Supplied information
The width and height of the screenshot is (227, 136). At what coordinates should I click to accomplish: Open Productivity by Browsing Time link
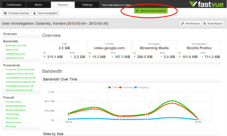tap(20, 70)
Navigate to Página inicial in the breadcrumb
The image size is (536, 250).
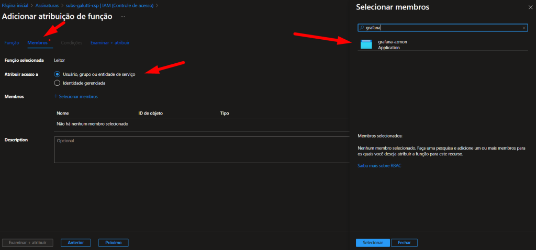[16, 5]
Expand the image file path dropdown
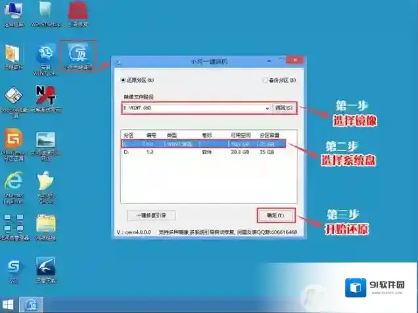The image size is (418, 313). (x=267, y=108)
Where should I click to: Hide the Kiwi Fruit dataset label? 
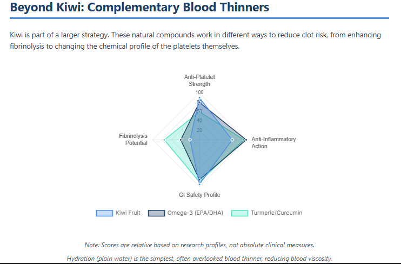point(128,213)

Your task
Leaving pictures aside, give again word for word each line from the one with "The image size is (536, 250)." to the final line of the entries.

The answer
The image size is (536, 250).
[16, 5]
Expand the image file path dropdown
The image size is (418, 313). (x=267, y=108)
Where should I click to: Hide the Kiwi Fruit dataset label? 
point(128,213)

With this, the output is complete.